◆ Activity
State how many lines of the entries hold the string "accomplish". Reply with the number alone.

◆ Data supplied
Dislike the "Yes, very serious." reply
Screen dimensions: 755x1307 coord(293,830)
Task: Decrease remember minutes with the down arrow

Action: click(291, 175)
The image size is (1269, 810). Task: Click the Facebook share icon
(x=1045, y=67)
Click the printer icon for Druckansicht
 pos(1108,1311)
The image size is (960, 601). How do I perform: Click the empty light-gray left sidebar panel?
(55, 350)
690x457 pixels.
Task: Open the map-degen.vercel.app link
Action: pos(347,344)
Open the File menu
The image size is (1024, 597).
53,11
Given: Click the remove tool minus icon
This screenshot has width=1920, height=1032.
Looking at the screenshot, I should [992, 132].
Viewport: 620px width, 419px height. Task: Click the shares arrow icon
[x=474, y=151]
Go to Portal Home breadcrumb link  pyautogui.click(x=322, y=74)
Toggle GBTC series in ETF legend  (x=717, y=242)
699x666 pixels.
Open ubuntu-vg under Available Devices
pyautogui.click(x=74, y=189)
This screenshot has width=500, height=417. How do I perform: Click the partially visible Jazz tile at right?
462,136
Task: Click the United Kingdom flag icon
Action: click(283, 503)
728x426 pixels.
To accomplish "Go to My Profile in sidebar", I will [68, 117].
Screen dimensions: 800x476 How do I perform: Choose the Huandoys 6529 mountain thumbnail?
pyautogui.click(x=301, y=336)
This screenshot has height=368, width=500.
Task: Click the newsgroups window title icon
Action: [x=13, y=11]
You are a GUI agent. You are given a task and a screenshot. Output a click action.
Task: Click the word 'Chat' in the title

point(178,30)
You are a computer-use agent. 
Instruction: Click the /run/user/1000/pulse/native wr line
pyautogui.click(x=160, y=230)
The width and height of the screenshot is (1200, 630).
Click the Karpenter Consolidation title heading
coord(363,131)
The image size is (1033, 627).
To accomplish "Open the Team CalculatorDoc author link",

◆ Answer to this problem
2